Former Health Secretary Esperanza Cabral said the decision is a success for medical professionals who have long batted for reproductive health rights especially to the marginalized sector.

Former Akbayan Representative Risa Hontiveros said the landmark decision from the SC remains a success after more than a decade of the bill placed in the sidelines in Congress until approved by President Benigno Aquino III.

Hontiveros said RH advocates believe the bill has not been watered down in its totality with several important provisions still enforceable by the government.

But she stressed provisions deemed unconstitutional by the high court will be discussed by various groups forming the purple ribbon coalition for whatever legal remedies and motions but added they will abide by the present ruling.

"Let's set aside past hurt and animosity caused by this law. Let's give it a chance to work," she said.

The National Youth Commission, in a press statement, said the law is an important investment for the future of the young.

“It is not only a social justice and health legislation, it is also a youth development and empowerment measure," the statement read.
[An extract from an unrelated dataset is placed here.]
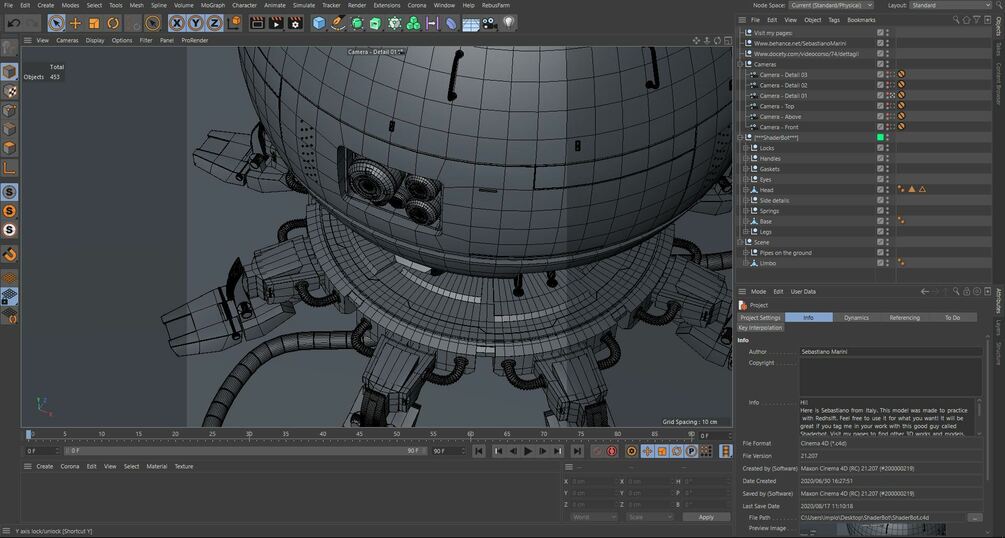Image resolution: width=1005 pixels, height=538 pixels.
Task: Open the Edit Render Settings icon
Action: pos(295,22)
“It's still a victory because it is now a toothless law. The penal clauses are no longer there," Lito David of ProLife, meanwhile, said after the SC press briefing.

David said they are not against the RH Bill in its entirety but cited several provisions which have been stricken out in the law by the Justices.

Enacted in December 2012, Republic Act 10354 was supposed to be implemented in March 2013 but the SC issued a 120-day status quo ante order (SQAO), which was extended indefinitely in July of the same year.

The SC then held five rounds of oral arguments for two months to hear the 14 petitions challenging the law's constitutionality.

Baguio-Benguet Bishop Carlito Cenzon yesterday led a vigil at the Our Lady of Atonement Cathedral Monday praying for a favorable decision from Supreme Court justices.

This as he said he is not buying the recent survey released by the Social Weather Stations showing 72 percent of Filipinos are in favor of the RH bill.

He said these surveys reflect the view of only a few and an insignificant number compared to the millions of people against the controversial measure.

Published in the Sun.Star Baguio newspaper on April 09, 2014.